This section describes the role of the teams and mechanisms for changing their memberships.
The role of a team is to oversee the development of the crates under their purview. With input from stakeholders they set the development roadmap of each crate assigned to them.
The members of a team are the main reviewers of the crates assigned to the team. Teams are free to add collaborators (reviewers) to the repositories they oversee, and to increase / modify their membership as they see fit.
The team is in charge of publishing new versions of the crates they oversee to crates.io, and of maintaining the CHANGELOG of the project.
For visibility, the membership of each team, along with the set of crates they oversee, will be listed in the README of the rust-embedded/wg (previously known as rust-lang-nursery/embedded-wg) repository.
A person that wants to join a team (the "candidate") will first consult with (part of) the team. The team may decide that the candidate participates as a collaborator to one of the repositories maintained by the team before they apply for membership. After receiving a soft OK from (part of) the team the candidate will send a PR to the rust-embedded/wg repository modifying the README file to list themselves as a new member.
The complete team will review the PR and perform one of these 3 actions: approve the PR, abstain from reviewing, or raise a concern. When the PR achieves the majority of votes (defined below) it will be merged and the membership changes will be made effective.
Voting majority is defined as having more approvals than abstentions and zero unresolved concerns. In the case where there are equal numbers of approvals and abstentions (i.e. the team has an even number of members) the WG lead will give the casting vote.
When (part of) a team wishes to remove one of its member they will make a PR to the rust-embedded/wg repository updating the README with the modified membership. The team minus the member being removed will vote on the proposal. After voting majority (defined in the previous section) has been achieved the PR will be merged and the membership changes will be made effective.
In the case where the member wishes to retire the procedure is similar. The retiring member will make a PR notifying the team (e.g. "cc rust-embedded/$team"). In this case no voting is necessary. The PR will be merged and the changes will be made effective.
A special team named triage
will be also be created. This team has the very important task of
keeping the PR queues moving and making sure no PR gets stuck in the review limbo.

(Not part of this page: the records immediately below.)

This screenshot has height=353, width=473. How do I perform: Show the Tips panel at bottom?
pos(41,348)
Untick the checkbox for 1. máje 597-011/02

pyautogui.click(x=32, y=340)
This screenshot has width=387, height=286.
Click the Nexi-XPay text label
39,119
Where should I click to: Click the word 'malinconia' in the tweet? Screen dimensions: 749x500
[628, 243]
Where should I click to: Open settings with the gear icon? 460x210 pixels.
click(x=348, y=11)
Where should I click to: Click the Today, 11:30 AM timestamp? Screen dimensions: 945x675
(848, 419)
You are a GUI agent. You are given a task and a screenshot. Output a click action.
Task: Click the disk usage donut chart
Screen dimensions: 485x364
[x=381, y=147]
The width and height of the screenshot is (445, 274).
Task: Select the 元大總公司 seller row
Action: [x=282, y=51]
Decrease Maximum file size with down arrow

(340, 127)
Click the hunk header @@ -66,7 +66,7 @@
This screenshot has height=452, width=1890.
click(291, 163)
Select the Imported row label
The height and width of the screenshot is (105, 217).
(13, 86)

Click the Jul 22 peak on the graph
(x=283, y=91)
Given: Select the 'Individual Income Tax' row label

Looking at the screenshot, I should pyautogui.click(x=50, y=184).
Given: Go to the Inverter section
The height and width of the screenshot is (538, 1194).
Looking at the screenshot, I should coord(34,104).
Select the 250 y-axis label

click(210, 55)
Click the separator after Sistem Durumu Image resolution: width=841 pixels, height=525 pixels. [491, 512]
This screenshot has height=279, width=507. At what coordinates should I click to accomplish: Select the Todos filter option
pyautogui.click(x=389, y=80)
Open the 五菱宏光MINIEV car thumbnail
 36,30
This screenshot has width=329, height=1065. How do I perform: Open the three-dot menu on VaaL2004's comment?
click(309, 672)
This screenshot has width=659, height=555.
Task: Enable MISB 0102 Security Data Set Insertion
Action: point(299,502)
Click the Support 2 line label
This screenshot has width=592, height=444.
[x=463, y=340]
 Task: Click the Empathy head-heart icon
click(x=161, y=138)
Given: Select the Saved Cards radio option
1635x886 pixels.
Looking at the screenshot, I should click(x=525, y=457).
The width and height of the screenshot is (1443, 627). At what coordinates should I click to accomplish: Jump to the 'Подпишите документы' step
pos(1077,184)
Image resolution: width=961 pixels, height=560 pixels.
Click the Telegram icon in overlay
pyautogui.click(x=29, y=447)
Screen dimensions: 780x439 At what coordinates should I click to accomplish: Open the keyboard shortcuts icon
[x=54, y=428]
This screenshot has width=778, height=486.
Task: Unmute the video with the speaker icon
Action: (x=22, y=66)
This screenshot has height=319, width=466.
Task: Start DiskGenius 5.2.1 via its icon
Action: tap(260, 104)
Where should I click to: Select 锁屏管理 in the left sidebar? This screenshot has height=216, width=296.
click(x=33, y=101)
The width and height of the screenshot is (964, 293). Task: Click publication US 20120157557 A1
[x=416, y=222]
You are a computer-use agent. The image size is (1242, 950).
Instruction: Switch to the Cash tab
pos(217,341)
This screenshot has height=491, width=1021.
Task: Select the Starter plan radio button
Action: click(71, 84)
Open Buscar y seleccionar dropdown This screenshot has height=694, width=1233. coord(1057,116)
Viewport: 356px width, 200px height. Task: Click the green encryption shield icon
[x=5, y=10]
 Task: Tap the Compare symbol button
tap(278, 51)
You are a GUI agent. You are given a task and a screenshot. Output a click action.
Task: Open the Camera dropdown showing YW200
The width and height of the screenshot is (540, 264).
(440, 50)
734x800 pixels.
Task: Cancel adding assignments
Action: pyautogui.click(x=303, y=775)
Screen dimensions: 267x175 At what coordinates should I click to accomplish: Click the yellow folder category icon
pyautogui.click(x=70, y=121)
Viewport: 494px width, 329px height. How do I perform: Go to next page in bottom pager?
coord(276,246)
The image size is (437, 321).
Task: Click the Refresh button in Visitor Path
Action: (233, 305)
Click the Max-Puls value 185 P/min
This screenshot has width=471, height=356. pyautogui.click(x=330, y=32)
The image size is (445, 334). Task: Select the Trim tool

This team will consist of volunteers that will periodically triage open PRs to rust-embedded repos.
When triaging the members of the triage
team will assign or change reviewers, add or change the
labels of the PR, and/or comment on the PRs; they will not review PRs while triaging.
The proposed triage procedure is the one used to triage PRs in the rust-lang/rust repo.
The section describes the guideline for incorporating projects into the rust-embedded organization and the mechanism for adopting projects.
Only projects (crates or documentation) that are widely used and / or that have a wide scope will be maintained by the embedded-rust org. Additionally, if the project is a crate it must compile on the stable channel by Rust 1.31 (2018-12-06); if the project is documentation all the included code and patterns must be usable on the stable channel.
In principle, this guideline excludes HAL implementation crates like the stm32f103xx-hal
and
board support crates because of their narrow scope but exceptions could be made for crates, like the
f3
crate, that are dependencies of widely used resources like the discovery
book.
An author that wishes to have their project adopted by the rust-embedded org should first approach the team that would oversee their crate if it were to be adopted. If the author is unsure which team should take ownership of their project they will first open an issue in the rust-embedded/wg repository requesting input.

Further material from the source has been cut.